-- start STORED RECORDS --
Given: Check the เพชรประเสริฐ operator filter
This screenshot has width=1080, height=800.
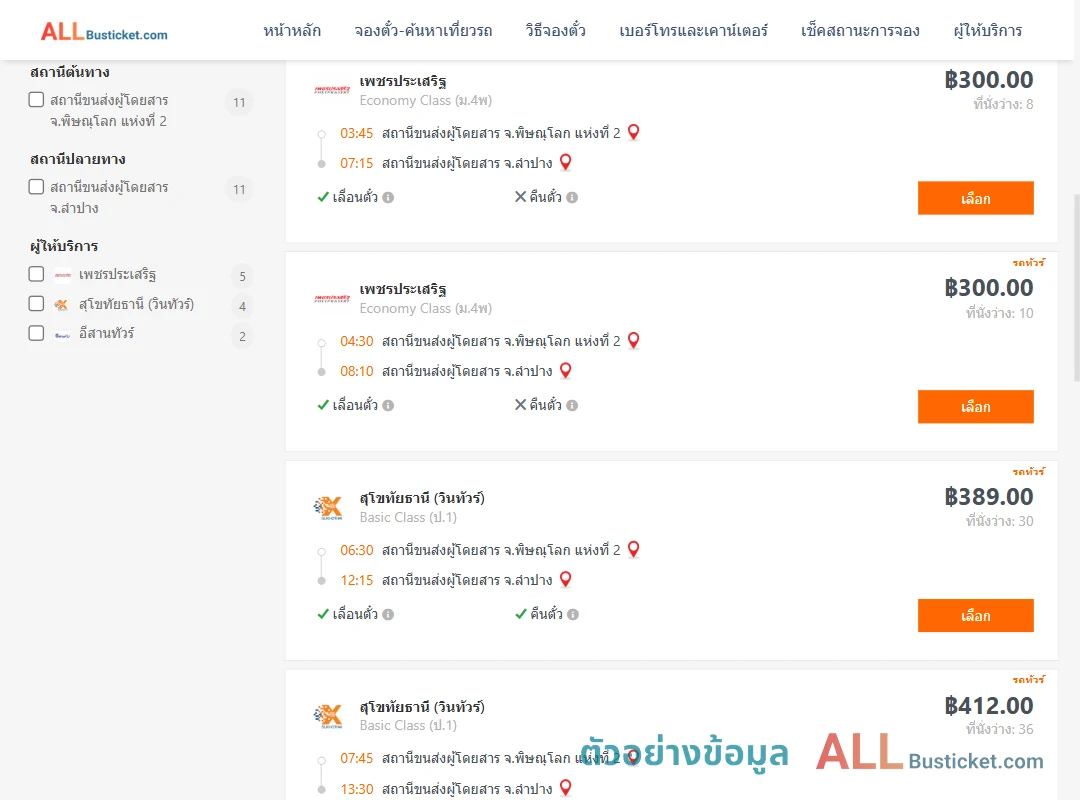Looking at the screenshot, I should point(37,274).
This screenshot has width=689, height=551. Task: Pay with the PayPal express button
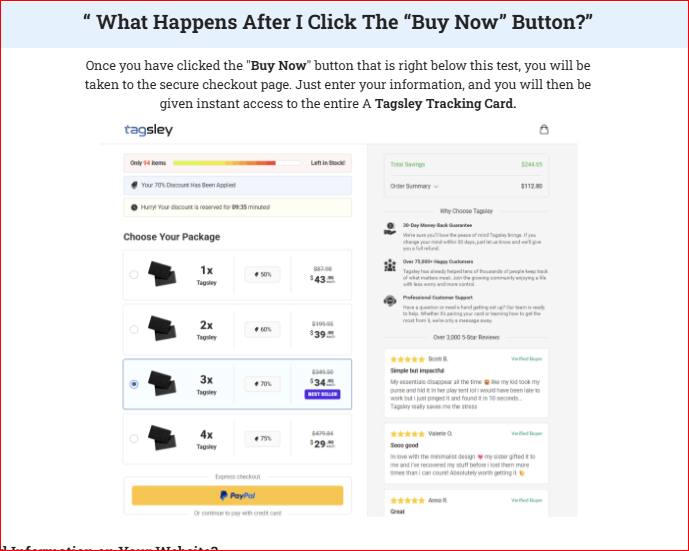(237, 496)
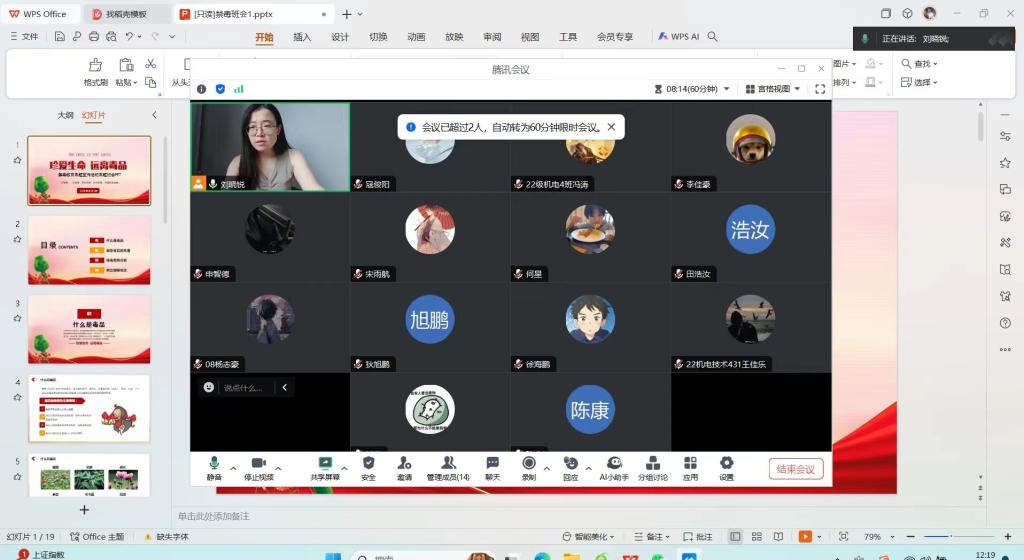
-- end STORED RECORDS --
Rewrite every item above with "This screenshot has" changed to "Image size:" and everything else left as it is. Leave the pictures out of your answer.

SOLUTION TO THIS EXERCISE:
Given: Check the เพชรประเสริฐ operator filter
Image size: width=1080, height=800.
Looking at the screenshot, I should point(37,274).
Image size: width=689, height=551. Task: Pay with the PayPal express button
(237, 496)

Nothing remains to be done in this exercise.